"""

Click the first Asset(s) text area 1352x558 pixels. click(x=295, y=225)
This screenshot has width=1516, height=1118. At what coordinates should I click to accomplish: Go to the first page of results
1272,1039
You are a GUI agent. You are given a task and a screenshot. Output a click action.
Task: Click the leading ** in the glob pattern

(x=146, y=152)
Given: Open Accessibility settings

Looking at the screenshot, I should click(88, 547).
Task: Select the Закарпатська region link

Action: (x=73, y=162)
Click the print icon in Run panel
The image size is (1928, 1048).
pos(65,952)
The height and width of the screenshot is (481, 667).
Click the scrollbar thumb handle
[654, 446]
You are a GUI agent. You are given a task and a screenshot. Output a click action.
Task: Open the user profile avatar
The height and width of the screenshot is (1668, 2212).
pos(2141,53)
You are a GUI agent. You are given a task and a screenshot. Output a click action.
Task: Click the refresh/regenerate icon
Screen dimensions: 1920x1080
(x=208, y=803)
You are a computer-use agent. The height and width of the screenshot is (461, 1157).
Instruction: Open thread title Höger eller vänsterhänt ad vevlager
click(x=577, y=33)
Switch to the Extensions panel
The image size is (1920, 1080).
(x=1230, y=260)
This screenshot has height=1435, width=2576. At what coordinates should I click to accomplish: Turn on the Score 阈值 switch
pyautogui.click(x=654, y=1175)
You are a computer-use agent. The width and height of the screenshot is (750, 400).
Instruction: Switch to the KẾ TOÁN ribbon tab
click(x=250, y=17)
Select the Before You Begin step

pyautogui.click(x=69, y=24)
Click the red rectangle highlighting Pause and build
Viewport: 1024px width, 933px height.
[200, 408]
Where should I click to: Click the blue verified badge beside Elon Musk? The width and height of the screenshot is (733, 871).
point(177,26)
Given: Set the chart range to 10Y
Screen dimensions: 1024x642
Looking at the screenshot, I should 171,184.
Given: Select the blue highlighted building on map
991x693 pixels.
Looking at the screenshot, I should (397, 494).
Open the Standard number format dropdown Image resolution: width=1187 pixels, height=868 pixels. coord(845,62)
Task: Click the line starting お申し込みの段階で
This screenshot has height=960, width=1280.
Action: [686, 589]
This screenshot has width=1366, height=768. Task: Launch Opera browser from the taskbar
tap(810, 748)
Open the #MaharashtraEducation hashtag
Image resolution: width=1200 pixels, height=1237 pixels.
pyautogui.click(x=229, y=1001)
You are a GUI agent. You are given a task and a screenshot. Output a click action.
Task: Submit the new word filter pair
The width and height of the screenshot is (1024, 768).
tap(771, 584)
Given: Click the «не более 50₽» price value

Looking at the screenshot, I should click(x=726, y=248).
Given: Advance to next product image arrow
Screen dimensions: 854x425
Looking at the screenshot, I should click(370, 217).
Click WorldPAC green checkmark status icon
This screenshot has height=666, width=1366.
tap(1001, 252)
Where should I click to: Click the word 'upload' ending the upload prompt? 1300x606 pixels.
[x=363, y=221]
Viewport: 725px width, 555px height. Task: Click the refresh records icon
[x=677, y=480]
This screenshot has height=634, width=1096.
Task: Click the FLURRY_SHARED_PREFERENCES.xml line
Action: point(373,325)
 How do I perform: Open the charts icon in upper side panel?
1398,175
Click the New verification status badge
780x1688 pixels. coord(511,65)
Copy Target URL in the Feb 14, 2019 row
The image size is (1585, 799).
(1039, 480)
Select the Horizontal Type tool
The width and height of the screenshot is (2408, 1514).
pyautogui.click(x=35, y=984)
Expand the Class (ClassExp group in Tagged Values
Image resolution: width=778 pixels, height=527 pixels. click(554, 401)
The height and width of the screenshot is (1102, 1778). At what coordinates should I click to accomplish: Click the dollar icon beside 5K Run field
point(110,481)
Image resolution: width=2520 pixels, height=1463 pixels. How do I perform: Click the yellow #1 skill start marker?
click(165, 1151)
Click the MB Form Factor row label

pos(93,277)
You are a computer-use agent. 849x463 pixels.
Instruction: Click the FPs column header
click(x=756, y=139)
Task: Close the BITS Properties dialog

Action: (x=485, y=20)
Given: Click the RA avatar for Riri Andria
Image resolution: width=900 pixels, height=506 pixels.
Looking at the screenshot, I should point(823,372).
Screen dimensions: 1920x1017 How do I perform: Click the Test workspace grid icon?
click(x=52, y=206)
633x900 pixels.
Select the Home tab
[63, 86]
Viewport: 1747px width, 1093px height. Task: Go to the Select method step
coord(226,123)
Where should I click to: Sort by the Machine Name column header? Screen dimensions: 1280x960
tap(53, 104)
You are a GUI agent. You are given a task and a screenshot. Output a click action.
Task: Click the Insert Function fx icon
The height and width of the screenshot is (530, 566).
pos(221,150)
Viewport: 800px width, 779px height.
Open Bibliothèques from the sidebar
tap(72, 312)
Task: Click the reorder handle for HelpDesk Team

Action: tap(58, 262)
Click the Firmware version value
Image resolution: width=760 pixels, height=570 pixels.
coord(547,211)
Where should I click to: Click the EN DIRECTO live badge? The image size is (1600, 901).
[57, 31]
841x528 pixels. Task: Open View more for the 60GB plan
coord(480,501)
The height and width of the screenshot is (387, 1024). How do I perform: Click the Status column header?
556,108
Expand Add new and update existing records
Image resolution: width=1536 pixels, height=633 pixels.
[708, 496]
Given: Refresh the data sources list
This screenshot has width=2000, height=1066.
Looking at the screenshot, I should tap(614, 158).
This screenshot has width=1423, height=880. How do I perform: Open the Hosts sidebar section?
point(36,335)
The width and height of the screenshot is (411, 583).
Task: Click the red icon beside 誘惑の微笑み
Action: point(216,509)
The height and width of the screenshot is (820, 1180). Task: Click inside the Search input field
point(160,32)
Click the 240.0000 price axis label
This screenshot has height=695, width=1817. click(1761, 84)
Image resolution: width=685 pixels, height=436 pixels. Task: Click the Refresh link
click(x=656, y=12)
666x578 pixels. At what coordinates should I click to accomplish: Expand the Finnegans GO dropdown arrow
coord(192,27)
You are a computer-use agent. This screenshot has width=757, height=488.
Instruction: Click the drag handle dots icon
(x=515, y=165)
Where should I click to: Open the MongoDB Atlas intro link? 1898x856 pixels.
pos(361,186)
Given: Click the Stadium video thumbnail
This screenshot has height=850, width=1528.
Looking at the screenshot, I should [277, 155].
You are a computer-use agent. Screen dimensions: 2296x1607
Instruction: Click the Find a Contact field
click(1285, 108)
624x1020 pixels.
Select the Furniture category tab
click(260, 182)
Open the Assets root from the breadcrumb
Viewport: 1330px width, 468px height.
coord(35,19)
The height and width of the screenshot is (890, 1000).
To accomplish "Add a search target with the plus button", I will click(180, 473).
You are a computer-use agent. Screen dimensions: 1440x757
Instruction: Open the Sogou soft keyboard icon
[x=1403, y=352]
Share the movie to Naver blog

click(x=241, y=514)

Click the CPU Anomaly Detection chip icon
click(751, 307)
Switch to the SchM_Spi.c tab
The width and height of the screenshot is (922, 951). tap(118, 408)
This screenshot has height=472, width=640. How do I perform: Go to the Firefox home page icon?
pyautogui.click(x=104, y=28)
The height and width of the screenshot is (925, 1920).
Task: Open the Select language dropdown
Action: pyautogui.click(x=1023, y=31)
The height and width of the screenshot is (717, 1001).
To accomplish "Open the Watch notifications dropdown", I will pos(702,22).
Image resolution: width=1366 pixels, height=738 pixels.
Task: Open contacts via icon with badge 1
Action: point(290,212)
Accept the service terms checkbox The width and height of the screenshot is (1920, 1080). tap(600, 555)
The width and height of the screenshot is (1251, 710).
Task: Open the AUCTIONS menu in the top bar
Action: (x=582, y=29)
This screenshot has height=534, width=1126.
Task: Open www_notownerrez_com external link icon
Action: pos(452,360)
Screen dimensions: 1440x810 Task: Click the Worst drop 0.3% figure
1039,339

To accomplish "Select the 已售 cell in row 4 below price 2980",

"""

◆ WHAT IS ASKED:
List every line of the data from the one containing "624x1020 pixels." through the one containing "click(751, 307)", both included, as a numbered list with blank lines left out.

◆ PROBLEM SOLUTION:
1. 624x1020 pixels.
2. Select the Furniture category tab
3. click(260, 182)
4. Open the Assets root from the breadcrumb
5. Viewport: 1330px width, 468px height.
6. coord(35,19)
7. The height and width of the screenshot is (890, 1000).
8. To accomplish "Add a search target with the plus button", I will click(180, 473).
9. You are a computer-use agent. Screen dimensions: 1440x757
10. Instruction: Open the Sogou soft keyboard icon
11. [x=1403, y=352]
12. Share the movie to Naver blog
13. click(x=241, y=514)
14. Click the CPU Anomaly Detection chip icon
15. click(751, 307)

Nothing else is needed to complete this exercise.